The last time a Best Picture Oscar winner scored a craft award was "The Shape of Water," which won awards for Paul Austerberry's production design and Alexandre Desplat's score in 2018. Thus, Best Picture nominees "Coda" (no craft nominations), "Parasite" (production design and editing), and "Green Book" (editing) all left empty handed in terms of craft wins.
If frontrunner "Everything Everywhere All At Once," who has won 11 awards in a row, it will have a solid foot on its way as the populist favorite. In addition to Best Picture, it's a serious above-the-line contender for Best Director (Daniel Kwan and Daniel Scheiner, aka the Daniels), Best Original Screenplay (the Daniels), Best Actress (Michelle Yeoh), and Best Supporting Actor (Ke Huy Quan).
The maximalist sci-fi/action thriller became A24's first $100 million blockbuster, which was enthusiastically embraced by viewers and Academy members (despite some voters finding it too confusing) last year. It was a "instant classic," according to IndieWire's David Ehrlich, who commented.
"Everything at once," says the author.
The Daniels' hand-made, DIY approach to filming and slapstick was crucial to the multiverse's visual and sonic success.

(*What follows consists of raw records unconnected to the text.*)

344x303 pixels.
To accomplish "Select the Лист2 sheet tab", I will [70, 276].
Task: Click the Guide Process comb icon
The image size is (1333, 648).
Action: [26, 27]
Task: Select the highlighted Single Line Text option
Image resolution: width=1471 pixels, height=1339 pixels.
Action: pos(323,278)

If anything, the Academy short-changed the film by neglecting cinematography, production design, sound, and visual effects. However, it would've been a stretch to overlook this film's lesser-known works, such as their breakout documentary, "Swiss Army Man."
The greatest chance at a craft Oscar is in editing, which would break another drought because it's been ten years since a film (“Argo”) has won both Best Picture and Best Editing awards. This meant constantly monitoring Yeoh's journey through failure, and martial arts styles and rhythms distinguished the extended fights.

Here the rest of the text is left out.